The government disagrees with these contentions and argues that the changes are an important public health measure aimed at discouraging children from smoking and helping smokers to quit.   The sale and packaging of cigarettes has long been regulated in the UK, and they argue that plain packaging is but a further justified step in this process.  The new law does also include a Section in which some trademark owner rights are safeguarded.

That trademarks are considered as items of property is not in question.  Both UK and EU law specifically refer to trademarks as such.  However, neither law provides an absolute right to trade mark owners to use their rights, as these can be subject to other laws and the rights of others.  The right given by a trademark can be considered as the right to prevent others from unlawfully using the mark, not a right to use. 

There would of course be some branding on the packaging.  The primary function of word trademarks - to identify origin - would remain.  Choice of manufacturers would continue and wording would still be permitted to allow consumers to make choices between brand variants.  Plain packaging would not deprive the trademark owner of all his property.  He would in many ways have the same power to exclude as he had before.  What would be missing would be the glitz.

Plain packaging is seen as a threat because packaging is one of the most important ways tobacco companies seek to communicate with the consumer.  If all the glitz in branding were removed, consumers might well be less attracted to the more profitable premium brands.  The manufacturers must also be concerned that the measure will see a further drop in consumption, though they have also thrown into the argument their belief that the government has failed to demonstrate that the policy will stop people from smoking.  If it will not, then what are the objectors afraid of?  Is the argument about diminishing the value of the trademarks not simply a worry about a loss of profits in disguise? 

Would the new law be, as Lord Hoffmann has opined, an unlawful deprivation of property or, as the government argues, an allowable restriction aimed at informing, and reducing harm to public health caused by the use of tobacco products?   And how strong is the angle that if the UK adopts this law where the rest of the EU has not, EU trademark law would be infringed because EU trademarks, which are unitary rights, would be prevented from being used across all the Member States, hence preventing the free movement of goods throughout the EU?

Some enlightenment on that possible sting in the tail may be provided later this month when an Advocate General at the European Court of Justice gives a non-binding opinion on the legality of the EU’s revised Tobacco Products Directive.  From 20 May 2016 this will require that at least 65% of all cigarette packs sold in the EU be covered by forms of health warning, and further specifically allows individual Member States to introduce additional measures relating to the standardisation of packaging – or plain packaging – where they are justified on grounds of public health, are proportionate and do not lead to hidden barriers to trade between Member States.  Some variation in packaging of the same product across Member States is therefore foreseen as permissible under EU law.  Challenge to the legal basis of the Directive has been made by the tobacco companies and a binding decision of the Court (which frequently is the same though need not be) will follow the Advocate General’s opinion in the New Year.

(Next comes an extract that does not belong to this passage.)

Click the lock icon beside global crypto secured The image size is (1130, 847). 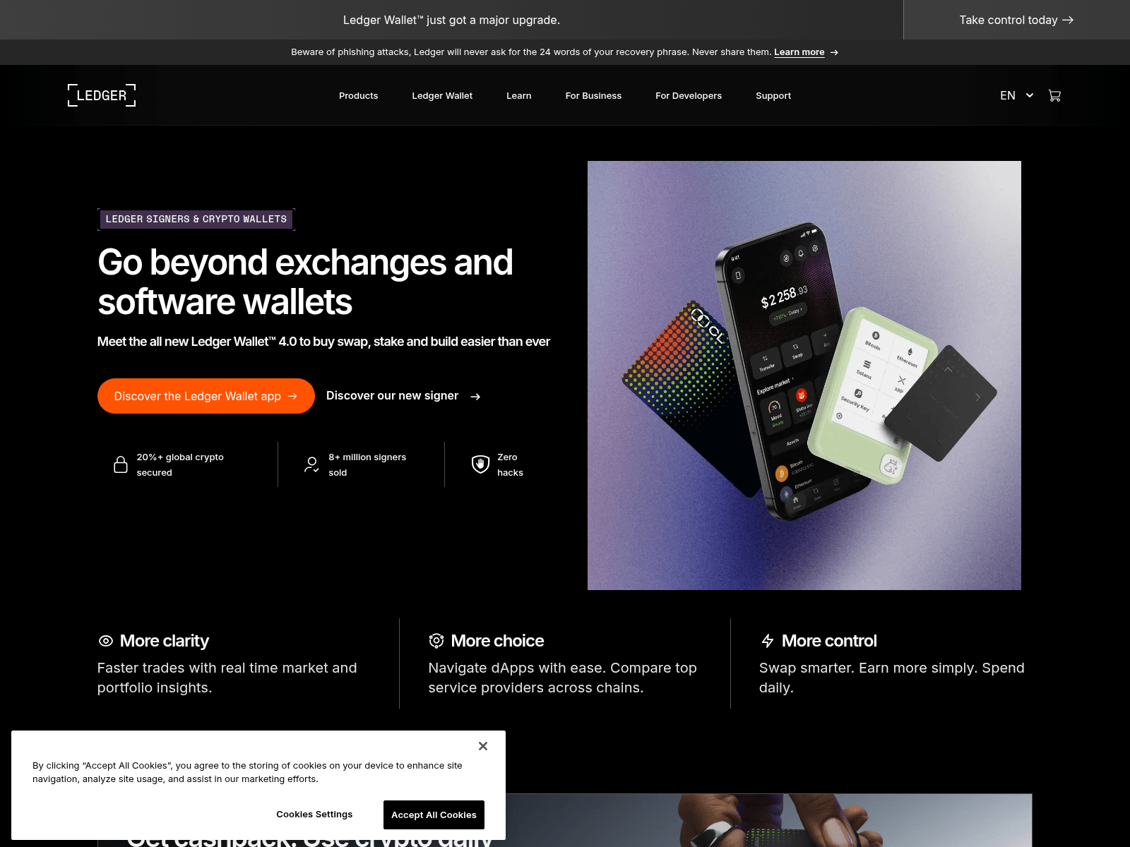tap(121, 464)
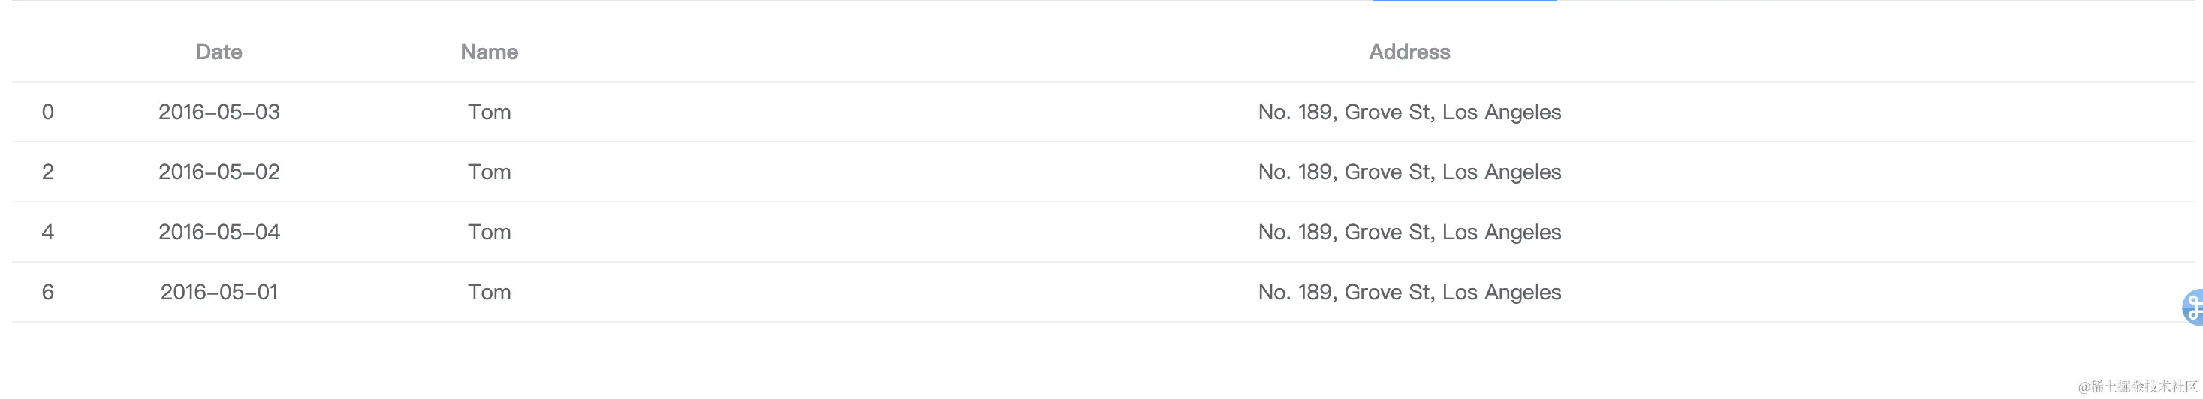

Opponents might justifiably also wonder if this is the thin end of the wedge.  This could potentially see the start of an expansion of plain packaging initiatives into other areas as well.  There have been warnings that the argument does not revolve only around tobacco, as the underlying rationale is open-ended.  The possibility of similar legislation being applied to the alcohol and food industries as part of the public health initiative argument has certainly been raised, and some countries are considering more restrictive regulations.  And if the tobacco companies win their case, trademark law would have been seen to have prevailed over national health concerns.  Would this be a good decision?   The verdicts in the New Year on both cases will be keenly awaited, and how far up the Court ladder will the UK case go?